:: Text segment ::
--- START ---

Donor gives big
Arts center receives
$500,000 donation
Dean Poling
The Valdosta Daily Times
VALDOSTA —
A Valdosta woman’s legacy keeps
giving and giving.
Two weeks after giving the
Valdosta Symphony Orchestra a half-million dollars, the
estate of Leona Strickland Hudson gave the same amount
Monday to the Annette Howell Turner Center for the Arts.
Representing the Hudson estate,
Valdosta attorney Wade H. Coleman presented a check for
$500,000 to the arts center board Monday evening.
“It sure is fun to give money
away,” Coleman said in presenting the check, to which one
board member was heard to respond, “It’s fun to receive it.”
The donation will go to an
endowment which will allow the center to use a percentage in
the tens of thousands of dollars annually to fund various
programs and projects.
“Endowment funds are designed to
ensure future stability of an organization,” notes Cheryl
Oliver, the center’s executive director. “Leona’s generosity
gives us a huge boost in that direction.”

--- END ---

:: Material supplied ::
--- START ---

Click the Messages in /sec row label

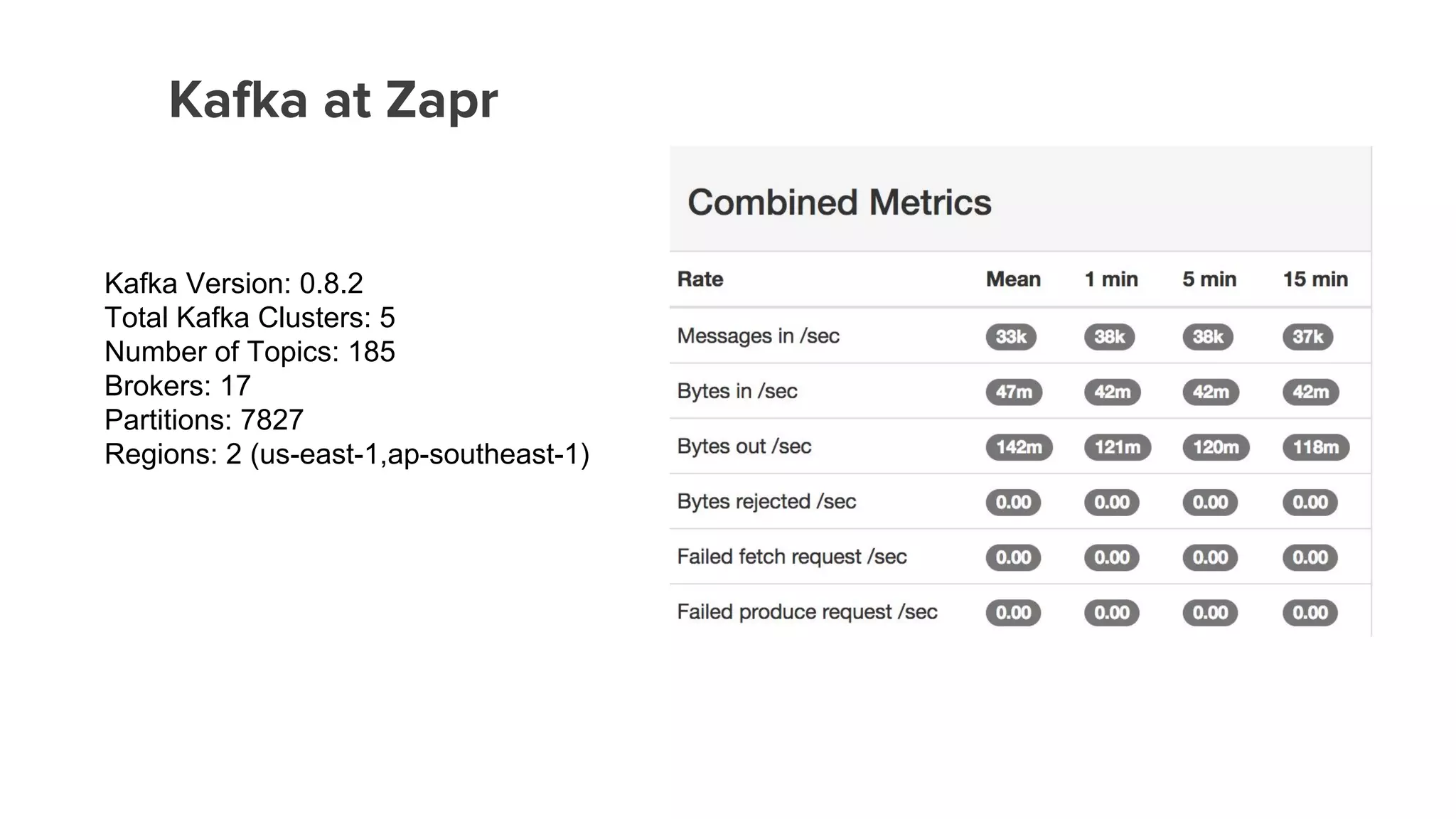click(x=758, y=336)
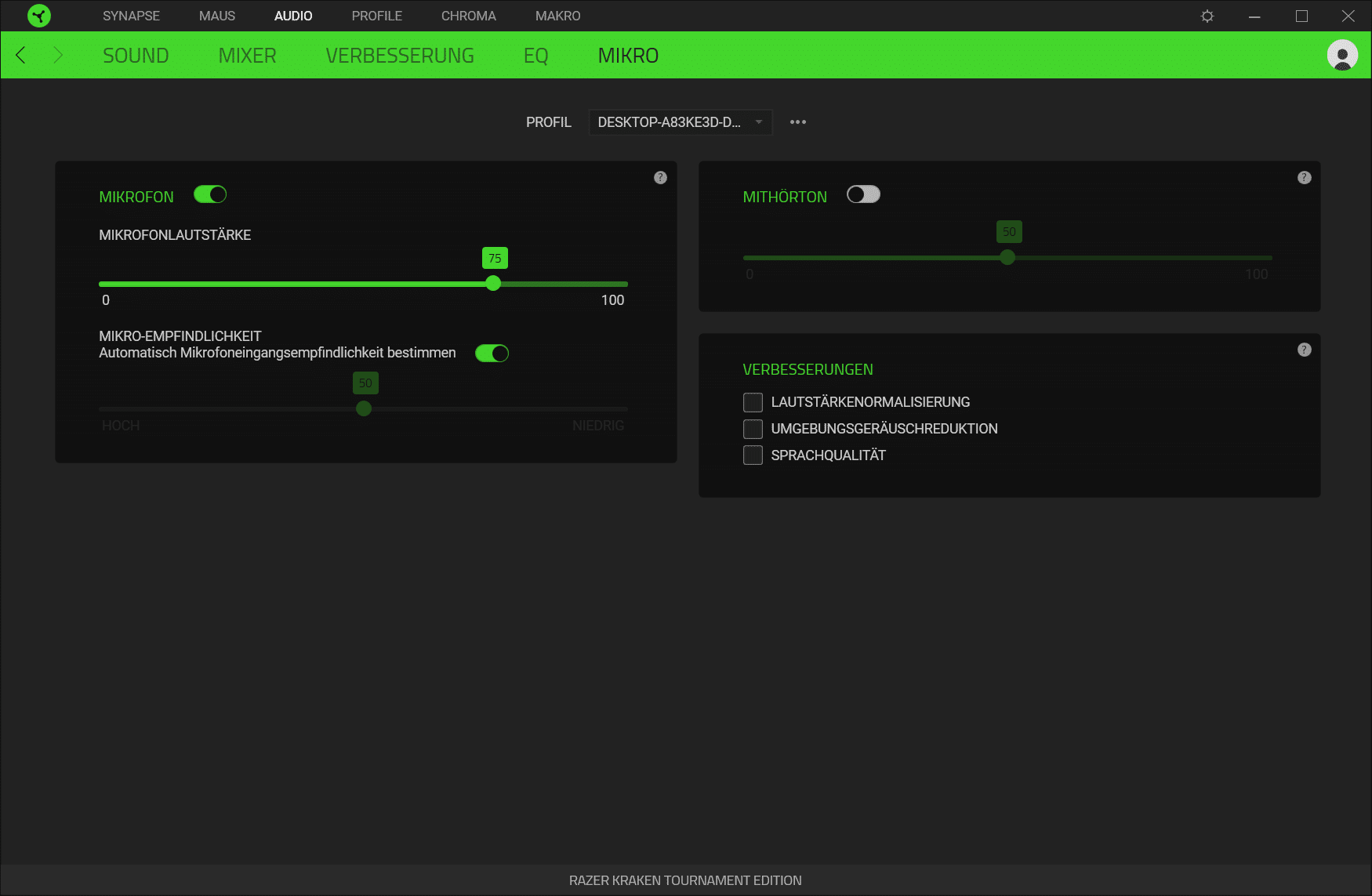Open the profile options three-dot menu
1372x896 pixels.
798,122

--- END ---

:: Brief ::
Answer these questions from the article about the arts center donation:
(a) How much did the Hudson estate give the Valdosta Symphony Orchestra, and how long before the arts center gift?
(b) Who presented the check for the Hudson estate?
(c) Who is the arts center's executive director?

:: Solution for this exercise ::
(a) A half-million dollars, two weeks earlier.
(b) Valdosta attorney Wade H. Coleman.
(c) Cheryl Oliver.